Problem details
Reproduce the statement below on the purchase of the Manitoba Hydro transmission corridor lands word for word, in full.

===== Document extract

Purchase of Manitoba Hydro Transmission Corridor Lands

Here’s a brief summary of my position and how I voted at the June 15th, 2016 City Council meeting regarding the purchase of the Manitoba Hydro transmission corridor lands for the Southwest Rapid Transitway (Stage 2) and Pembina Highway Underpass Project:

  • I support rapid transit and strongly believe the City of Winnipeg has a responsibility TO ASK the Province of Manitoba to act in an expeditious manner to establish and commence a binding process of mediation/arbitration to fairly and equitably resolve the value of the Manitoba Hydro transmission corridor lands.
  • Even though the purchase of the land is less than 1% of the anticipated project costs, I am very concerned about the precedent which the valuation of the land sale is setting for the City of Winnipeg.
  • Both the City and Province are obligated to act in the best interests of the public, and to protect the public interest of taxpayers.
  • There needs to be a process of oversight at the Provincial level to ensure that with the actions of Crown Corporations, the public good and public interests are duly protected.

==========
===== Data excerpts

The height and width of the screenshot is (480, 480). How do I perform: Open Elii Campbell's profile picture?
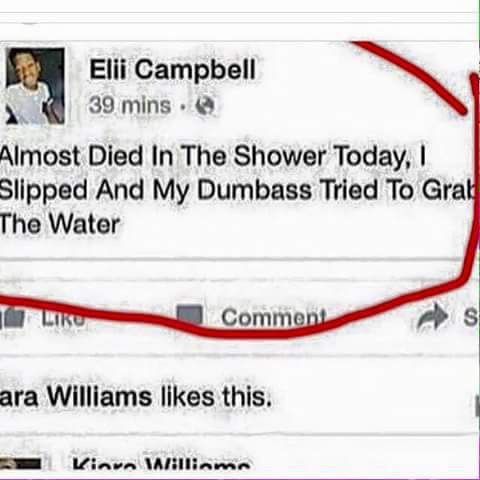[35, 86]
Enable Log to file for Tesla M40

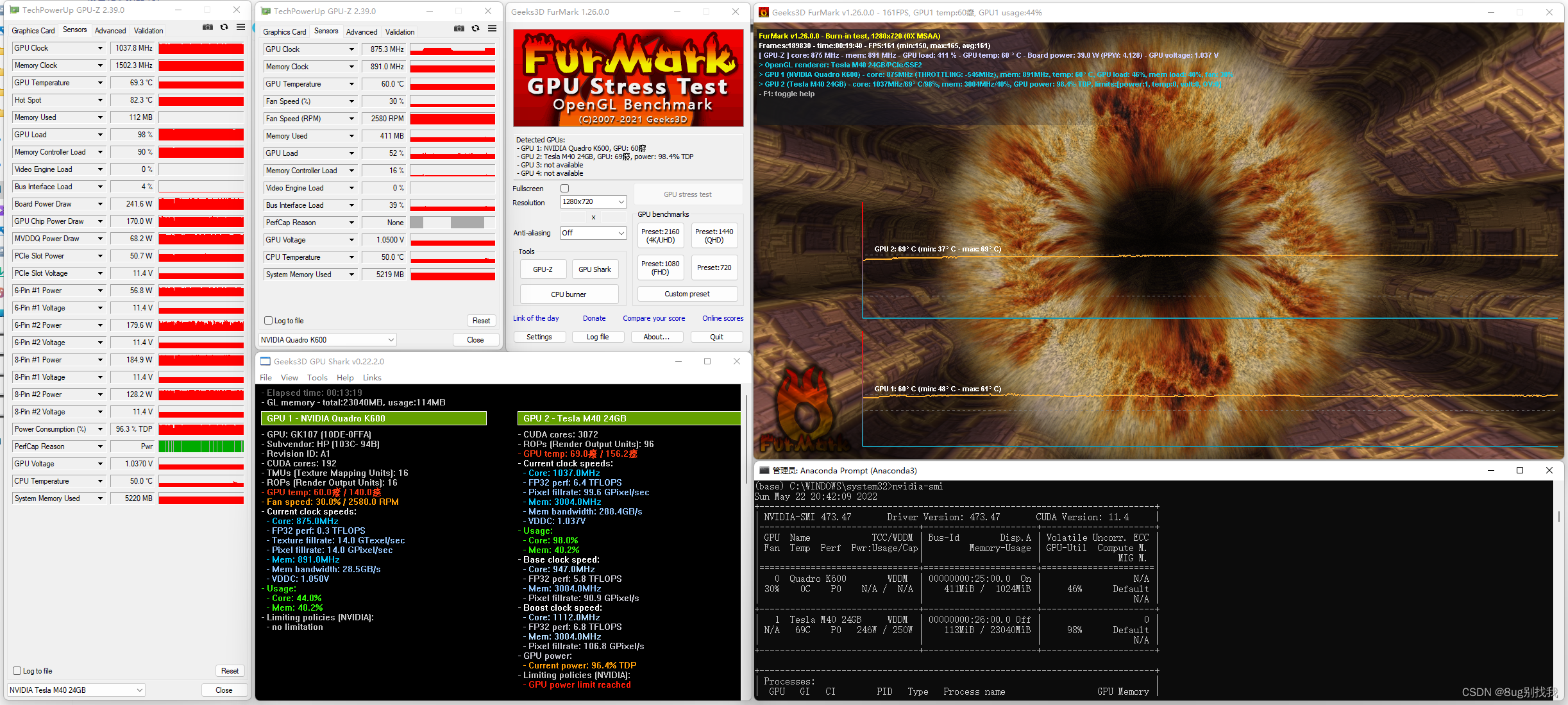coord(17,671)
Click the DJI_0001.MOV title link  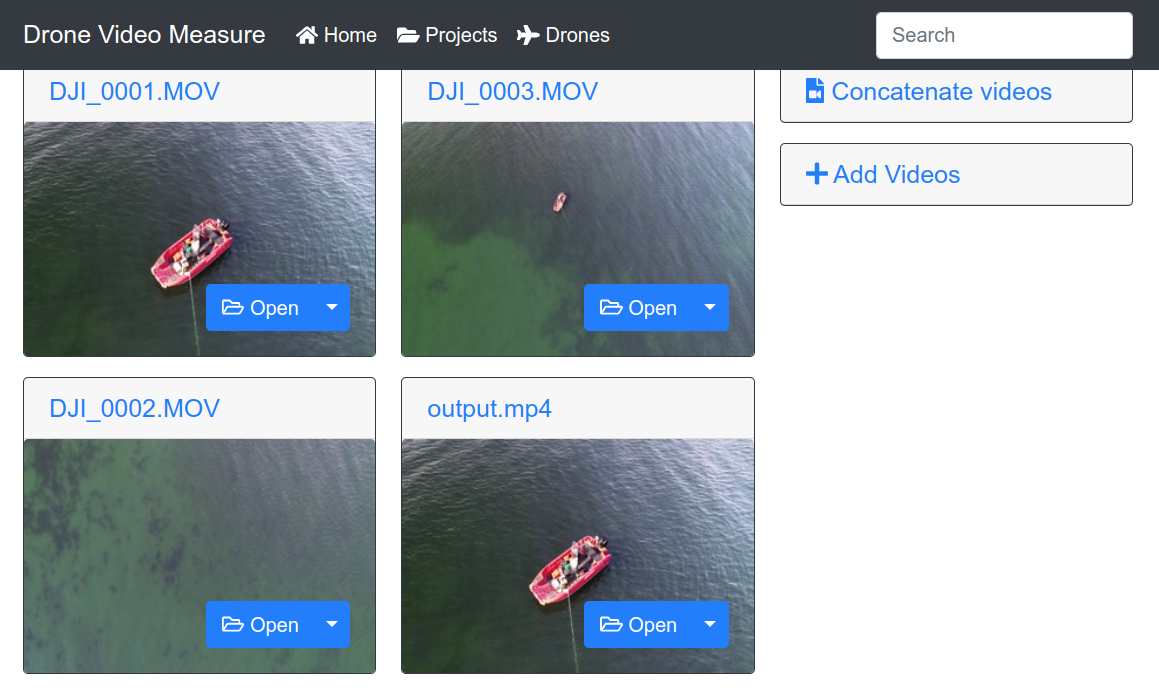135,92

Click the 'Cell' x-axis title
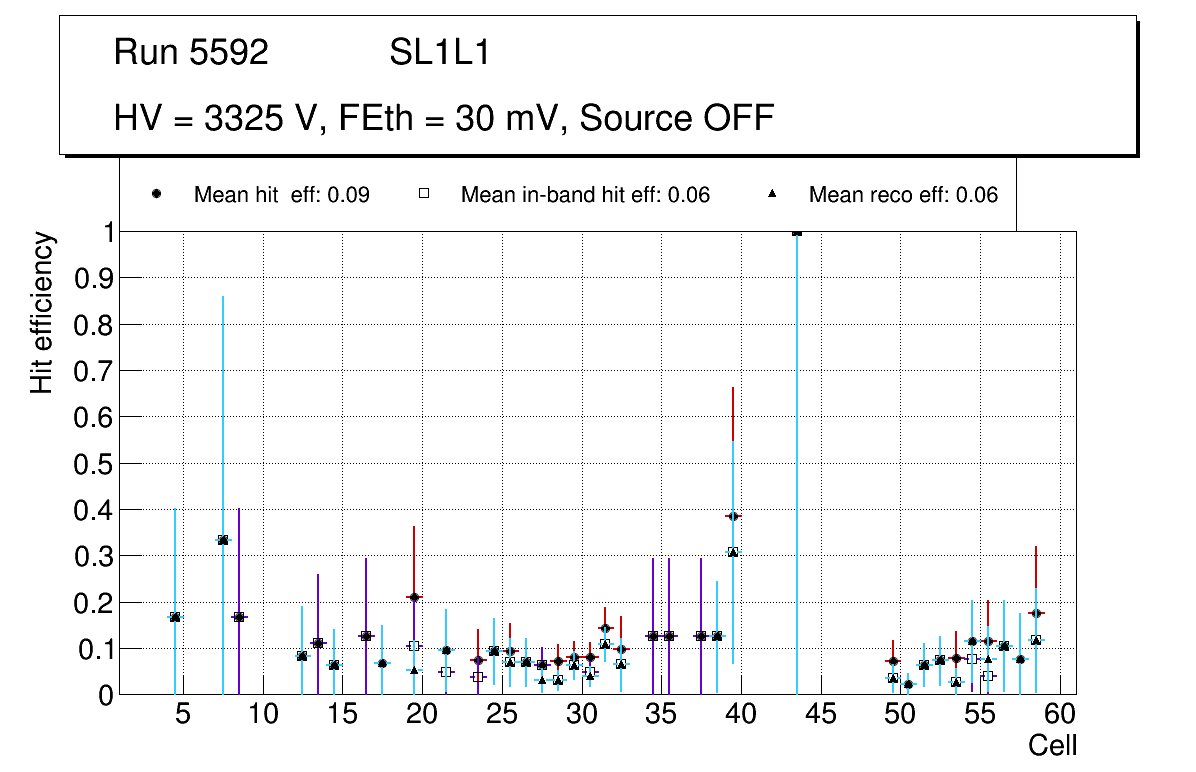click(x=1053, y=745)
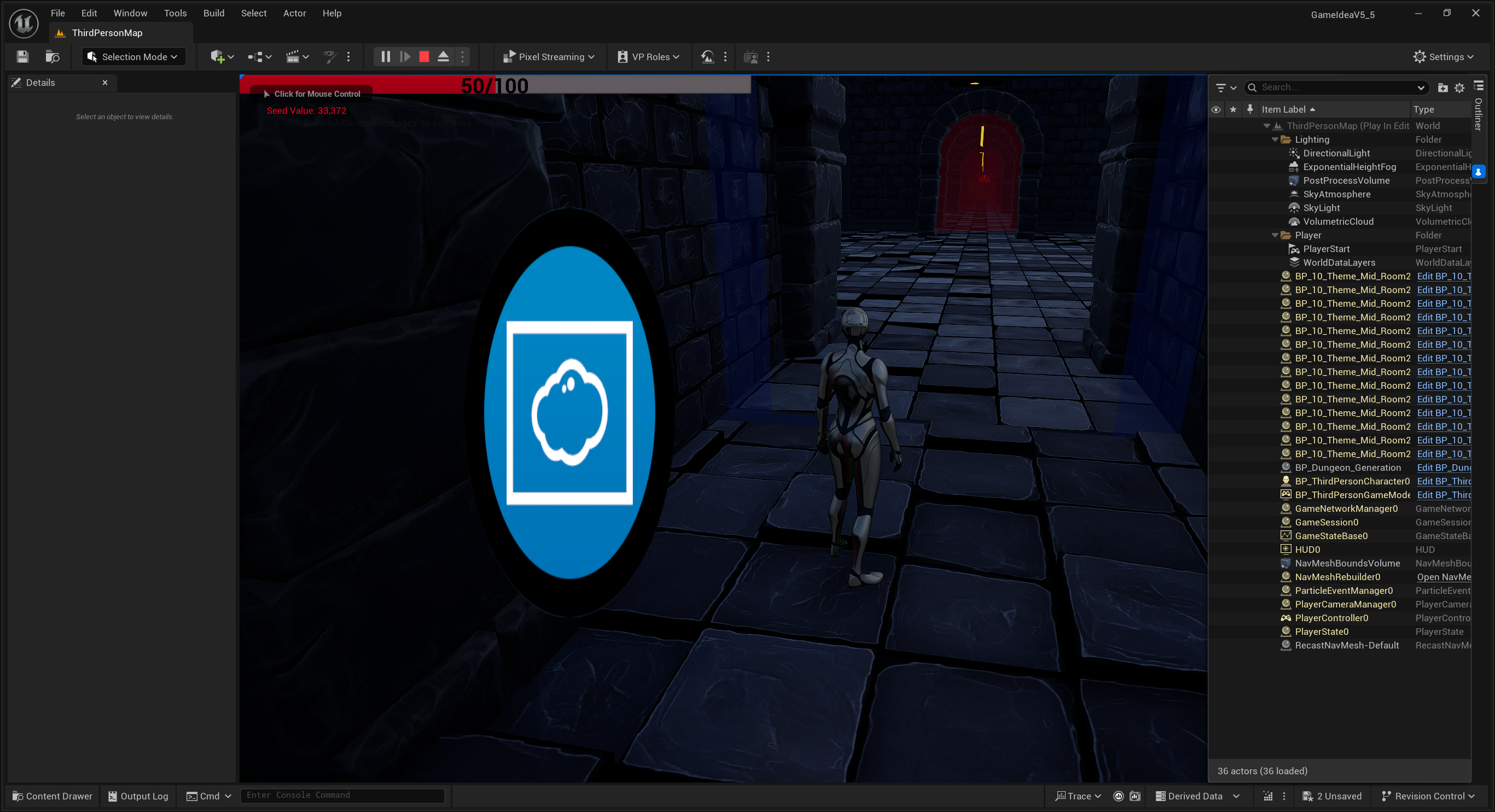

==========

Result of the exercise
Purchase of Manitoba Hydro Transmission Corridor Lands

Here’s a brief summary of my position and how I voted at the June 15th, 2016 City Council meeting regarding the purchase of the Manitoba Hydro transmission corridor lands for the Southwest Rapid Transitway (Stage 2) and Pembina Highway Underpass Project:

  • I support rapid transit and strongly believe the City of Winnipeg has a responsibility TO ASK the Province of Manitoba to act in an expeditious manner to establish and commence a binding process of mediation/arbitration to fairly and equitably resolve the value of the Manitoba Hydro transmission corridor lands.
  • Even though the purchase of the land is less than 1% of the anticipated project costs, I am very concerned about the precedent which the valuation of the land sale is setting for the City of Winnipeg.
  • Both the City and Province are obligated to act in the best interests of the public, and to protect the public interest of taxpayers.
  • There needs to be a process of oversight at the Provincial level to ensure that with the actions of Crown Corporations, the public good and public interests are duly protected.